Pourquoi un tel écart ? Pour la sociologue Sarah Jean-Jacques, « il y a un continuum entre l’espace public et l’espace professionnel. Plus le bassin d’emploi est petit et plus la frontière est ténue entre vie pro et vie perso ». Dans ces petites villes, où l’on côtoie souvent le même cercle au travail et en-dehors, il est compréhensible qu’on choisisse de cacher son appartenance à la communauté LGBT+, si on sent que le terrain est hostile.

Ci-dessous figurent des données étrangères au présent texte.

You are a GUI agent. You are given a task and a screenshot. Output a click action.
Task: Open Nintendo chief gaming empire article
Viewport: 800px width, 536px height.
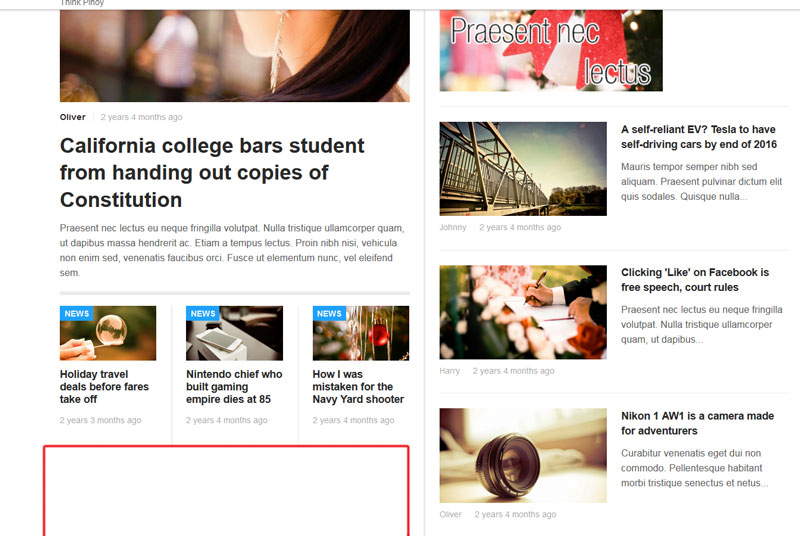[234, 387]
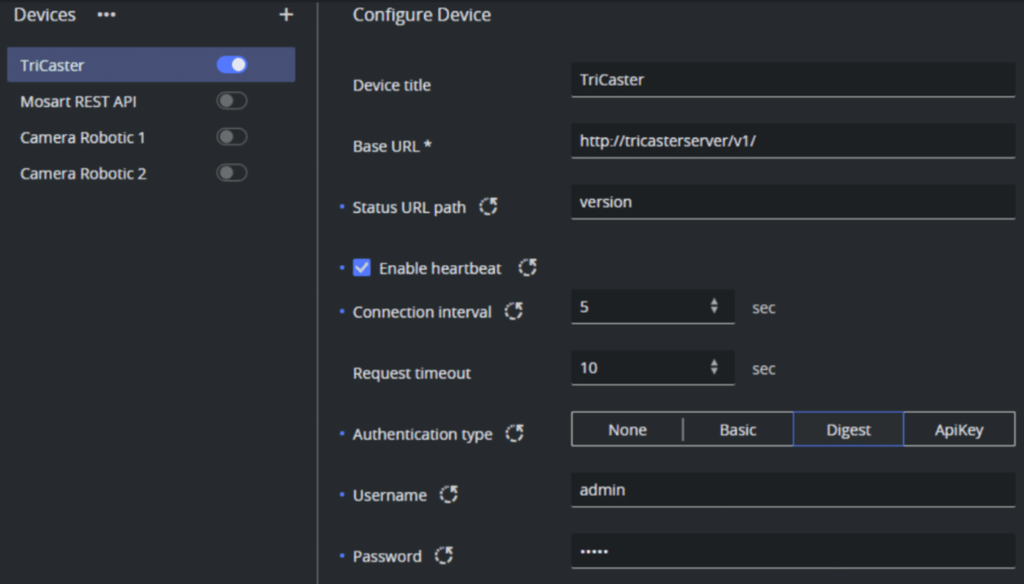Adjust the Request timeout spinner arrows
This screenshot has width=1024, height=584.
(714, 368)
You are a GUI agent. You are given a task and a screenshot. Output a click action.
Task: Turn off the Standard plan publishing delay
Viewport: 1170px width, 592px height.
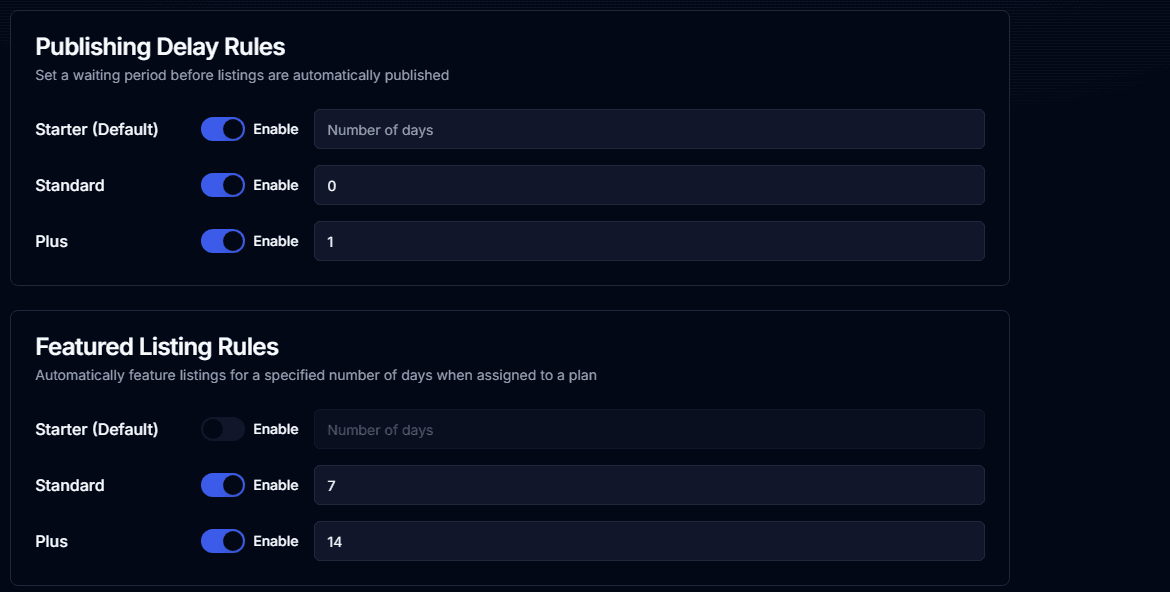point(222,185)
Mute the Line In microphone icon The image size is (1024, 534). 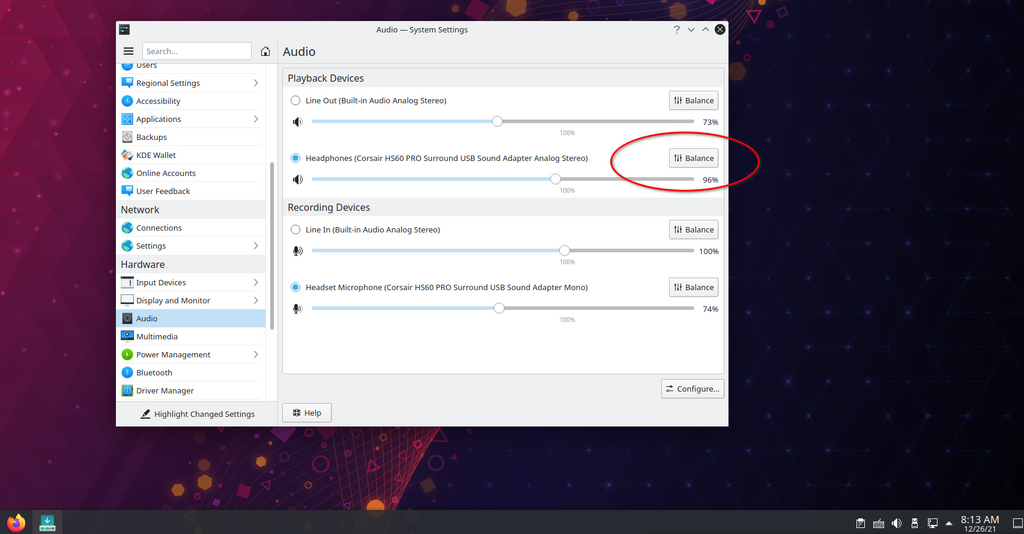click(297, 251)
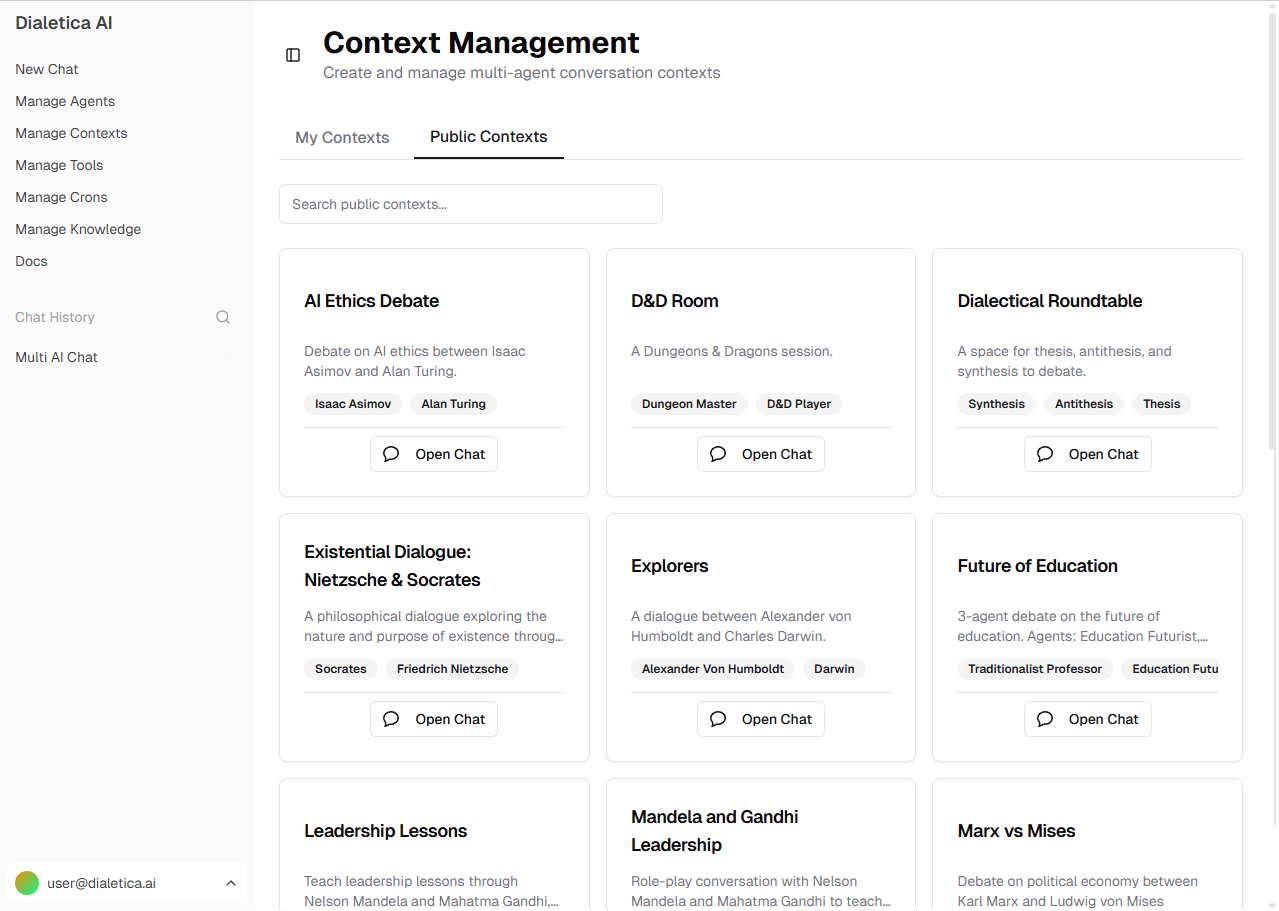Open Manage Agents
Image resolution: width=1279 pixels, height=911 pixels.
click(64, 101)
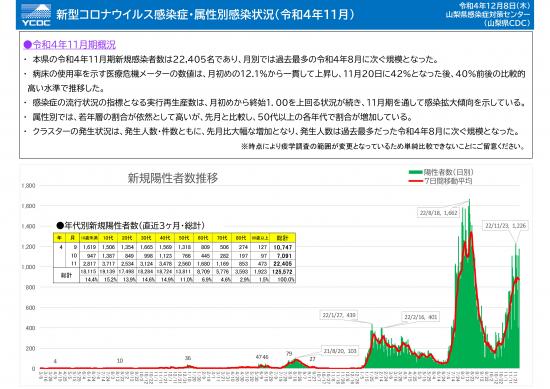The image size is (550, 389).
Task: Click the 125,572 grand total cell
Action: coord(282,272)
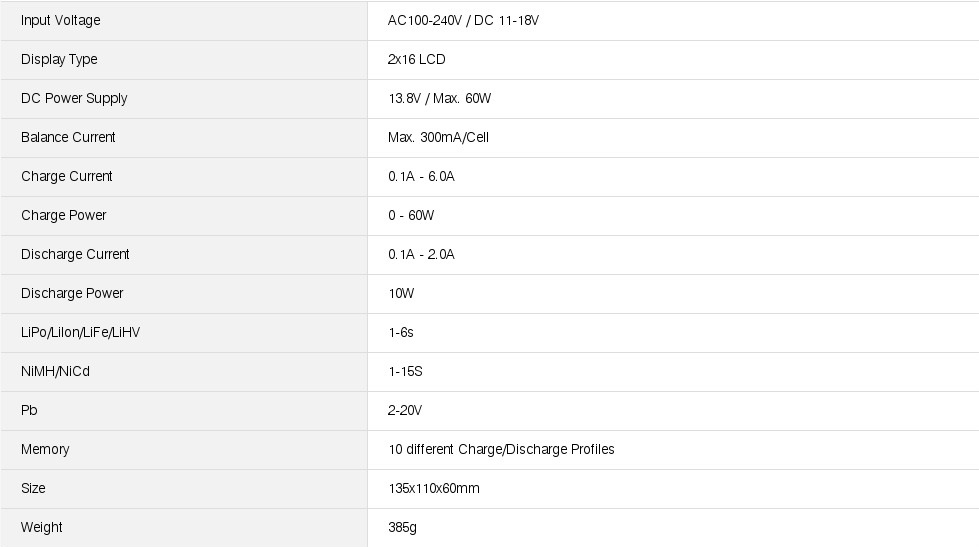Click the DC Power Supply label
Viewport: 979px width, 547px height.
(74, 98)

Cette hostilité se manifeste différemment d’une ville à l’autre, témoigne Maud Grenier, fondatrice et dirigeante de PeoplePro : « A Paris, on peut plus facilement passer inaperçues, même si on s’est déjà fait siffler avec ma femme. Mais à Angoulême, une ville de 42 000 habitants, on sent tous les regards braqués sur nous, ça passe plus par les non-dits. Il y a aussi beaucoup moins de lieux de vie LGBT+ que dans les grandes métropoles : cafés, librairies… »
De son côté, même s’il a été confronté à des accueils très variables en fonction des endroits où il a travaillé, Sébastien Prioul-Bernard, directeur général de la ville de Pornichet, n’a jamais souhaité cacher son homosexualité : « J’ai d’abord travaillé à Paris, où ce n’était vraiment pas un sujet d’être visible au travail. Quand j’ai candidaté en région et que les recruteurs m’ont demandé pourquoi je souhaitais venir en province, j’ai dit que c’était pour me rapprocher de mon futur mari. Il y avait souvent un silence de 20-30 secondes, une gêne. J’ai même le souvenir d’un entretien qui s’est écourté quelques minutes après que j’ai fait cette réponse. »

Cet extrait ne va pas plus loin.